_Exercise_
Give the entries again exactly. Skip the pictures.

_Entries supplied_
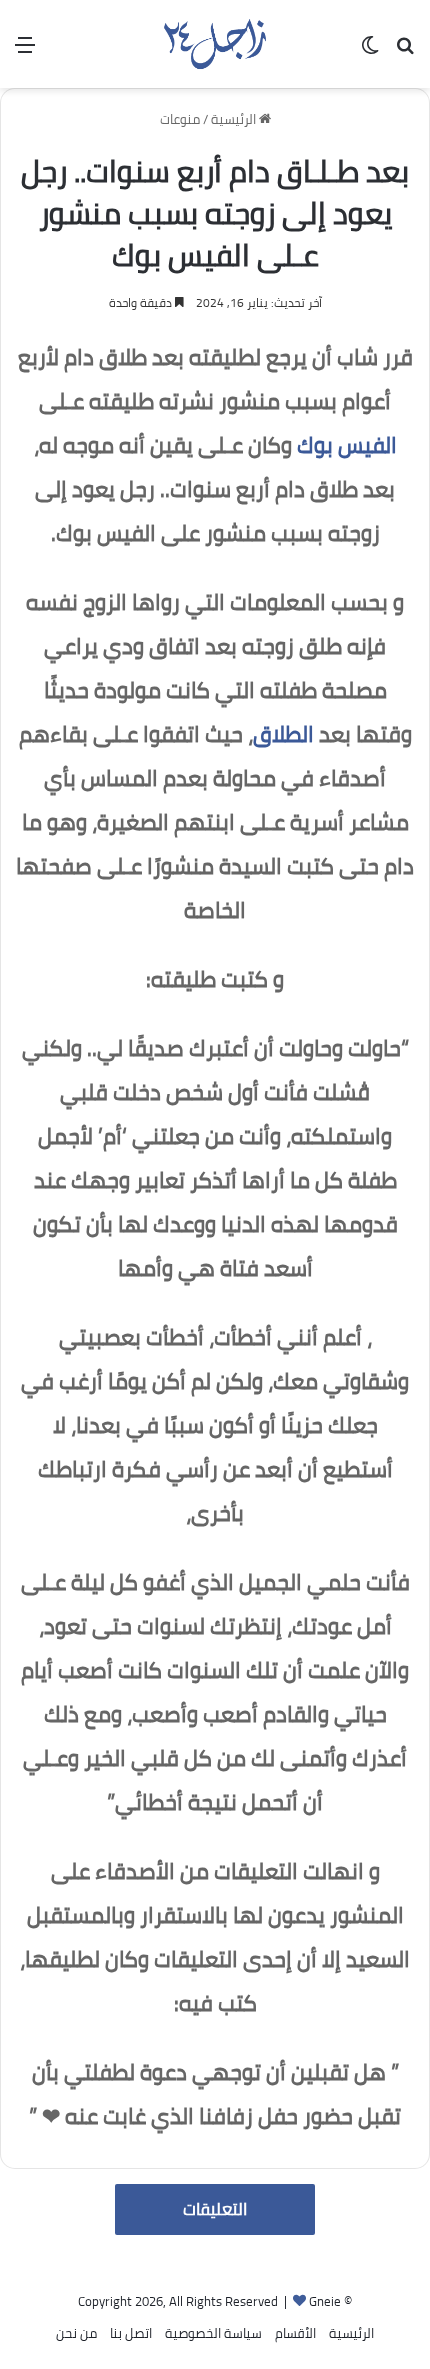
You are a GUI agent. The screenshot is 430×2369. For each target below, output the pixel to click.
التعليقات (215, 2209)
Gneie (325, 2301)
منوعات (180, 119)
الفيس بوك (347, 445)
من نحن (76, 2333)
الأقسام (295, 2333)
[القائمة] (25, 51)
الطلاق (283, 734)
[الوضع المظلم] (370, 51)
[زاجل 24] (214, 44)
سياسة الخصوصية (213, 2333)
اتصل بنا (131, 2333)
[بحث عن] (405, 51)
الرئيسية (235, 119)
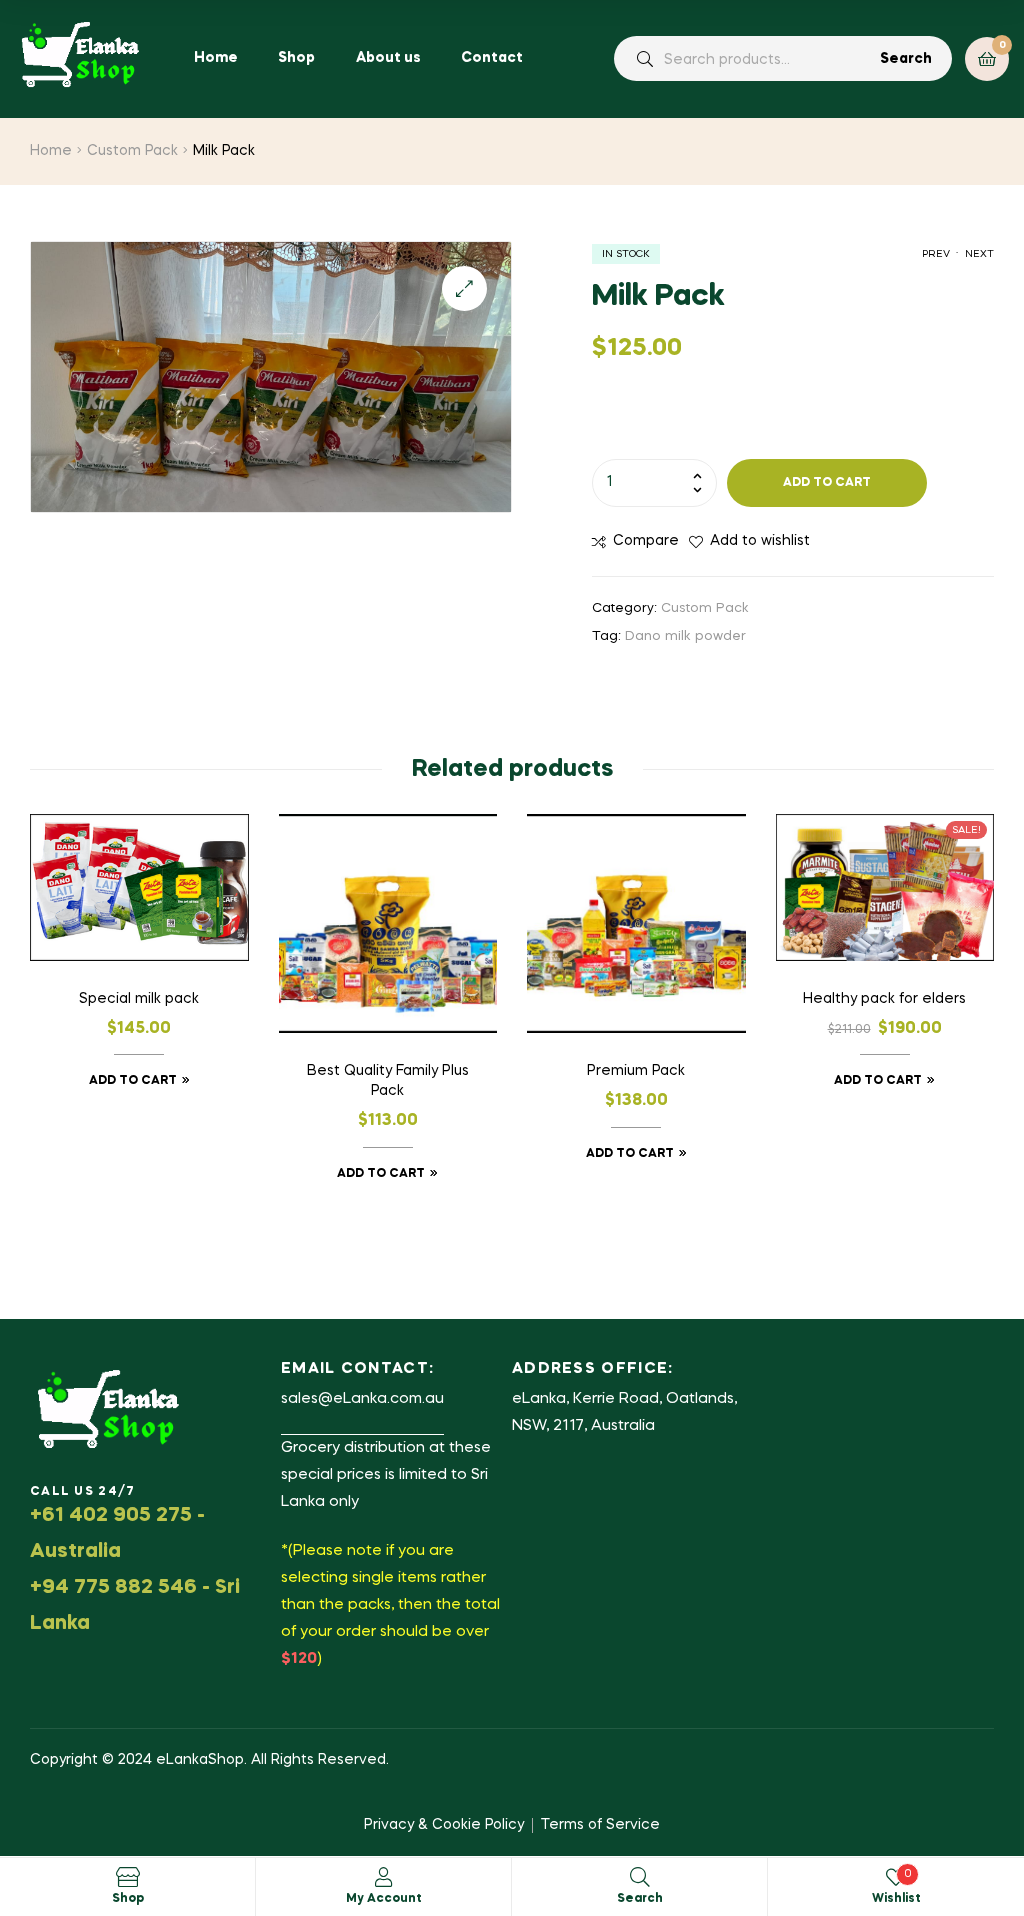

_Reply_
You are a GUI agent. The screenshot is 430×2369. For each target below, output the pixel to click.
التعليقات (215, 2209)
Gneie (325, 2301)
منوعات (180, 119)
الفيس بوك (347, 445)
من نحن (76, 2333)
الأقسام (295, 2333)
[القائمة] (25, 51)
الطلاق (283, 734)
[الوضع المظلم] (370, 51)
[زاجل 24] (214, 44)
سياسة الخصوصية (213, 2333)
اتصل بنا (131, 2333)
[بحث عن] (405, 51)
الرئيسية (235, 119)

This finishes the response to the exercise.